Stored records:
--- BEGIN ---

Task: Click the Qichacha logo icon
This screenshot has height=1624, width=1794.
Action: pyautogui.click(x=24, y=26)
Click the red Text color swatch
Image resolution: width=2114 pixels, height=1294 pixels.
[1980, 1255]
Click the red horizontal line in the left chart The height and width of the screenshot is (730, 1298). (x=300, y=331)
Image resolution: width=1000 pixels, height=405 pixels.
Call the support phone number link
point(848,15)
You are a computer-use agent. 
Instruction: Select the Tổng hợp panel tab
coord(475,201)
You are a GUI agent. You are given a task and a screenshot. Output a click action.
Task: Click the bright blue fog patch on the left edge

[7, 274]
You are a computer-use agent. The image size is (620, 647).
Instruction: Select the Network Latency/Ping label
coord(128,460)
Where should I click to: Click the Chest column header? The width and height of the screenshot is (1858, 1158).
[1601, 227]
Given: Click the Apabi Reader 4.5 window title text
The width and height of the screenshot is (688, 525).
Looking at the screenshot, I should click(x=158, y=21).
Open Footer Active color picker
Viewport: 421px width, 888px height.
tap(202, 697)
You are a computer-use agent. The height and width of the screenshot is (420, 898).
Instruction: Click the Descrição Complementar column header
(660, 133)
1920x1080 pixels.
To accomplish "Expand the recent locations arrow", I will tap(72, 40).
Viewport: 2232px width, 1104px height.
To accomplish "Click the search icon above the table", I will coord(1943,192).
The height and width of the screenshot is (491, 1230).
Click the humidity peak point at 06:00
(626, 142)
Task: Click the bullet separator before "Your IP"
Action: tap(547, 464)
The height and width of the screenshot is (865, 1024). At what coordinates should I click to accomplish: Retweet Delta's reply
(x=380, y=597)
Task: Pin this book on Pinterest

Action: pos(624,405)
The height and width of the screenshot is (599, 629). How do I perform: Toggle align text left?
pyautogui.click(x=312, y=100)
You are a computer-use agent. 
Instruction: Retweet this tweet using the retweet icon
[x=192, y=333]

--- END ---

THE REQUEST:
Copy out the lines again word for word, from the line with "Click the red Text color swatch" through the end of the records, both ends included.

RESULT OF THIS EXERCISE:
Click the red Text color swatch
Image resolution: width=2114 pixels, height=1294 pixels.
[1980, 1255]
Click the red horizontal line in the left chart The height and width of the screenshot is (730, 1298). (x=300, y=331)
Image resolution: width=1000 pixels, height=405 pixels.
Call the support phone number link
point(848,15)
You are a computer-use agent. 
Instruction: Select the Tổng hợp panel tab
coord(475,201)
You are a GUI agent. You are given a task and a screenshot. Output a click action.
Task: Click the bright blue fog patch on the left edge

[7, 274]
You are a computer-use agent. The image size is (620, 647).
Instruction: Select the Network Latency/Ping label
coord(128,460)
Where should I click to: Click the Chest column header? The width and height of the screenshot is (1858, 1158).
[1601, 227]
Given: Click the Apabi Reader 4.5 window title text
The width and height of the screenshot is (688, 525).
Looking at the screenshot, I should click(x=158, y=21).
Open Footer Active color picker
Viewport: 421px width, 888px height.
tap(202, 697)
You are a computer-use agent. The height and width of the screenshot is (420, 898).
Instruction: Click the Descrição Complementar column header
(660, 133)
1920x1080 pixels.
To accomplish "Expand the recent locations arrow", I will tap(72, 40).
Viewport: 2232px width, 1104px height.
To accomplish "Click the search icon above the table", I will coord(1943,192).
The height and width of the screenshot is (491, 1230).
Click the humidity peak point at 06:00
(626, 142)
Task: Click the bullet separator before "Your IP"
Action: tap(547, 464)
The height and width of the screenshot is (865, 1024). At what coordinates should I click to accomplish: Retweet Delta's reply
(x=380, y=597)
Task: Pin this book on Pinterest

Action: pos(624,405)
The height and width of the screenshot is (599, 629). How do I perform: Toggle align text left?
pyautogui.click(x=312, y=100)
You are a computer-use agent. 
Instruction: Retweet this tweet using the retweet icon
[x=192, y=333]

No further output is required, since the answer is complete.